Python Forum

Full Version: extract relation
You're currently viewing a stripped down version of our content. View the full version with proper formatting.
can someone help please,( I'm new to programming ) I am trying to chunk sentences to sub sentences. I have a list of sentences such as:
my_list = [‘ word1 word2 word3 word4 Entity5 word6 word7 Entity8 word9 word10’, ‘word1 Entity2 word3 word4 Entity5 word6 word7 Entity8 word9’]

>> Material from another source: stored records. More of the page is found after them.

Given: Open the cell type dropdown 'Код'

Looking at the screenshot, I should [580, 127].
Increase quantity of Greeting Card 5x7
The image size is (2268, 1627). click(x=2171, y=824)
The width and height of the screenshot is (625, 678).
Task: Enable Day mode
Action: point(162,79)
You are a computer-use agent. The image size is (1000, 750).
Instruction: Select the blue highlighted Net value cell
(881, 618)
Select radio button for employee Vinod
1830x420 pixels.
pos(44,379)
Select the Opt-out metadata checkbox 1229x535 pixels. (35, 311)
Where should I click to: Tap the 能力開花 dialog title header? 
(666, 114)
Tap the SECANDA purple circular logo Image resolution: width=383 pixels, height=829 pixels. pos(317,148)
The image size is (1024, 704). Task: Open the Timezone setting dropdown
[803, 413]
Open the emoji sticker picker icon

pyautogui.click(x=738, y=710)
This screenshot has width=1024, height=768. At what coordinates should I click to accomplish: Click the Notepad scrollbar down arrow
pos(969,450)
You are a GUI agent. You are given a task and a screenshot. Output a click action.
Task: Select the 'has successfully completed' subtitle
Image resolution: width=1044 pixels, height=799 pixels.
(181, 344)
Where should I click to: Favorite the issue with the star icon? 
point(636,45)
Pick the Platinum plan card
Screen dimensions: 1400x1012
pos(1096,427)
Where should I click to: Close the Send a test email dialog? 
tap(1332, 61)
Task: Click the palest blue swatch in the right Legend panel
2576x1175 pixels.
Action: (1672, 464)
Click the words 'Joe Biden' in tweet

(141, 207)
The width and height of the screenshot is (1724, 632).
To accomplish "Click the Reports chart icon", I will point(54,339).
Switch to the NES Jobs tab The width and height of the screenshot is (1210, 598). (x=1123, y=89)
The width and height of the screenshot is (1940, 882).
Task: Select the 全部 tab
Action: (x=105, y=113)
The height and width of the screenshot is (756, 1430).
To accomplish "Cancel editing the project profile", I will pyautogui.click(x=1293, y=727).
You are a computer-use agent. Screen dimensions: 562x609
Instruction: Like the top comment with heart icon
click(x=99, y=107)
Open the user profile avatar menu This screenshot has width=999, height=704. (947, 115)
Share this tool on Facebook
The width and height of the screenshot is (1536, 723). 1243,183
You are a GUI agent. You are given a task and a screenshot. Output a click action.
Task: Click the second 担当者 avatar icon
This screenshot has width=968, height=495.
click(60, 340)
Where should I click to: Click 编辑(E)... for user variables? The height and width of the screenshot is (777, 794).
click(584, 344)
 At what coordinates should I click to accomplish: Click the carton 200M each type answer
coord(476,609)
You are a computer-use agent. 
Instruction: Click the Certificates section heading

I want to chunk them to substring before entity, after and between. This is my attempt to split the list.

here

[ lis = [(word1,(startindex,endindex)),(Entity5,(startindex,endindex))…….]
entity_list = [[ Entity5,Entity8] ,[Entity2,Entity5,Entity8],[…,….,…,…,,…]]
start_index = [ ..,..,..,]
end_index = [..,..,..,]

For l in my_list:
For I in range (len(start_index)):
For j in range (len(end_index)):
Before = l [0:start_index[i]]
Between = l [endindex [j]:start_index[i+1]
After = l[end_index[j+1]:-1]

But that does not work.
use code tags and fix indentation

your list
my_list = [‘ word1 word2 word3 word4 Entity5 word6 word7 Entity8 word9 word10’, ‘word1 Entity2 word3 word4 Entity5 word6 word7 Entity8 word9’]
only has two items, to split these into two lists do the following:
first, you also have invalid identifiers (funky quotes, use ')
like:
my_list = ['word1 word2 word3 word4 Entity5 word6 word7 Entity8 word9 word10', 'word1 Entity2 word3 word4 Entity5 word6 word7 Entity8 word9']
Then split with:
my_list = ['word1 word2 word3 word4 Entity5 word6 word7 Entity8 word9 word10', 'word1 Entity2 word3 word4 Entity5 word6 word7 Entity8 word9']
print(my_list[0])
list1 = my_list[0].split()
list2 = my_list[1].split()
print('list1: {}\nlist2: {}'.format(list1, list2))
Output:
word1 word2 word3 word4 Entity5 word6 word7 Entity8 word9 word10 list1: ['word1', 'word2', 'word3', 'word4', 'Entity5', 'word6', 'word7', 'Entity8', 'word9', 'word10'] list2: ['word1', 'Entity2', 'word3', 'word4', 'Entity5', 'word6', 'word7', 'Entity8', 'word9']
jou can now use join to concatenate what you want back into 'chunks'
What a stupid task  Wall

However, the fist task is the easiest. Just putting all words together in one flat list is a one liner.
After this you can iterate over the list and seek for entity. If you don't find it, append the word to a list.
If you find one, append the name of the [entity_before, words] to a list.
Then make a new list. Finally your function returns the final list.
Trying to append in the right way the entity_after, let my head explode.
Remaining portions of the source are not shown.